Organizers announced the 14 finalists for the awards honouring the province's literary talent on Tuesday.

The five-title short list for best English-language book includes two debut short-story collections from House of Anansi Press imprints that picked up national awards buzz.

Tea Mutonji's "Shut Up You're Pretty," the inaugural publication from VS. Books, was nominated for the 2019 Writers' Trust fiction prize. The series of vignettes follows a black girl growing up in the east-end Toronto suburb of Scarborough.

Toronto's Zalika Reid-Benta made last year's Scotiabank Giller Prize long list for "Frying Plantain," published by Astoria, a coming-of-age tale about a girl caught between her Canadian upbringing and Jamaican heritage.

Also nominated are siblings Christina Baillie and Martha Baillie for their literary exchange "Sister Language." Christina Baillie, who had schizophrenia, died before the book's 2019 release.

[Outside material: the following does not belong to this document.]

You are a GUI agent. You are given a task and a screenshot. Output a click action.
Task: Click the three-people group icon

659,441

Nova Scotia-born, Toronto-based Sara Peters is a contender for "I Become a Delight to My Enemies," the first boundary-pushing book from Penguin Random House Canada's Strange Light imprint for experimental writing.

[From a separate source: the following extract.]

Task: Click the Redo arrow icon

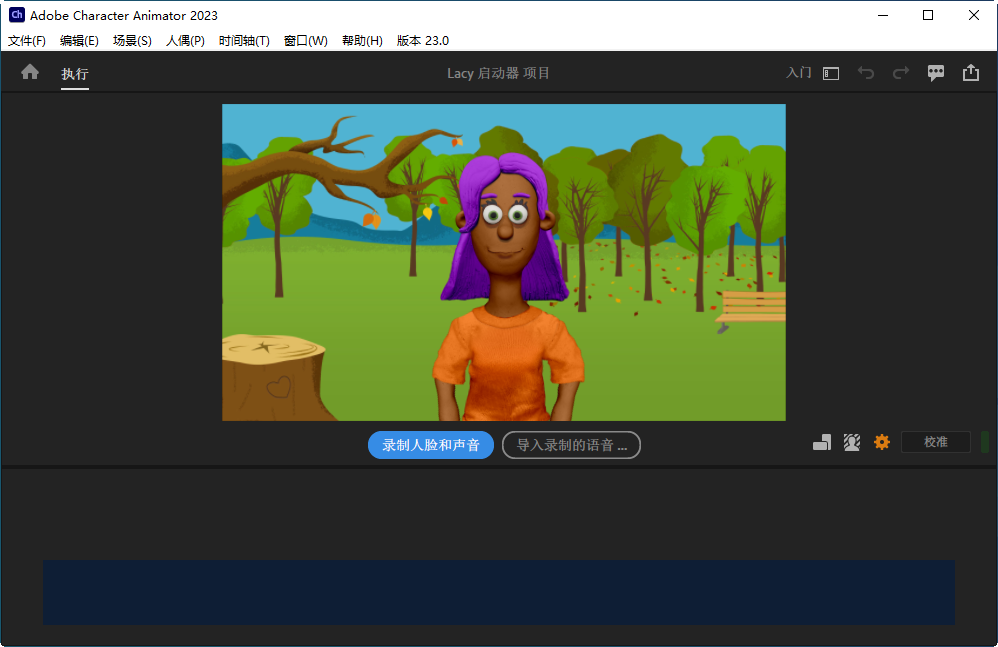Action: (x=900, y=72)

Rounding out the best English book category is "Clyde Fans: A Picture Novel," published by Drawn & Quarterly, a graphic epic by the cartoonist known as Seth about two brothers in the electric fan business.

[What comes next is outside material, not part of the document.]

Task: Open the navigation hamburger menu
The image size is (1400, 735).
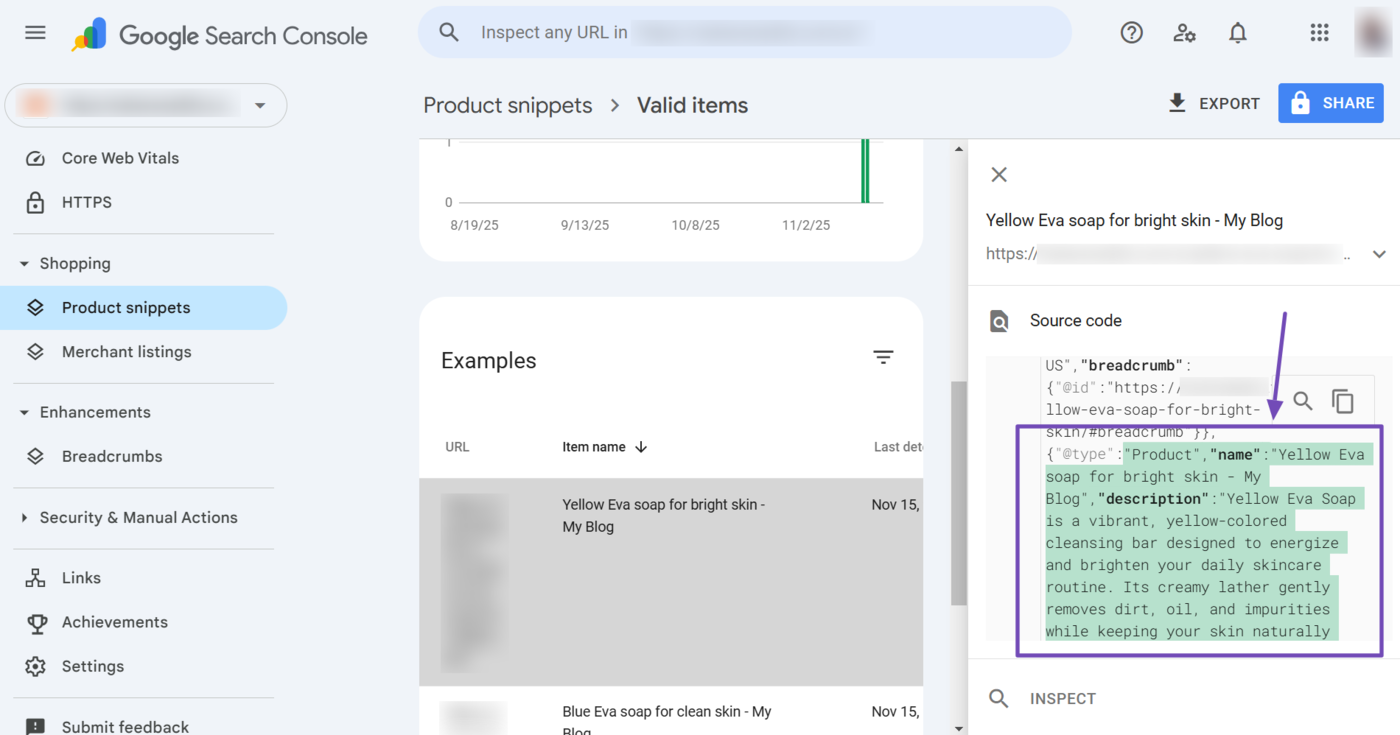Action: point(35,32)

English-language nominees for the Trillium Book Award for Poetry include Doyali Islam's "heft," published by McClelland & Stewart, which is also up for this year's $65,000 Griffin Poetry Prize.

The other contenders in the category are Roxanna Bennett's "Unmeaningable," published by Gordon Hill Press, and Matthew Walsh's "These are not the potatoes of my youth," published by Goose Lane Editions.

The French-language finalists for the Trillium Book Award are:

- Jean Boisjoli, "Moi, Sam. Elle, Janis" (Editions David)

- Claude Guilmain, "AmericanDream.ca" (Les Editions L'Interligne)

- Aristote Kavungu, "Mon pere, Boudarel et moi" (Les Editions L'Interligne)

- Paul Ruban, "Crevaison en corbillard" (Flammarion Quebec)

The nominees for Trillium Book Award for Poetry in French language are:

- Daniel Groleau Landry, "Fragments de ciels" (Les Editions L'Interligne)

- Veronique Sylvain, "Premier quart" (Prise de parole)

The winners will be announced at an online event on June 17.

Recipients of the Trillium Book Award receive $20,000, and their respective publishers receive $2,500 to promote the winning titles.

Winners in the poetry categories receive $10,000, and their publisher $2,000 for promotion of the titles.

Poets can submit their first three works to be considered for the Trillium Book Award for Poetry. After that, they are eligible for the main Trillium Book Prize, which recognizes literary excellence across genres.

Finalists in all categories will each receive a $500 honorarium.

Previous Trillium winners have included Margaret Atwood, Michael Ondaatje and Nobel Prize winner Alice Munro.

The Ontario government established the Trillium Book Award in 1987.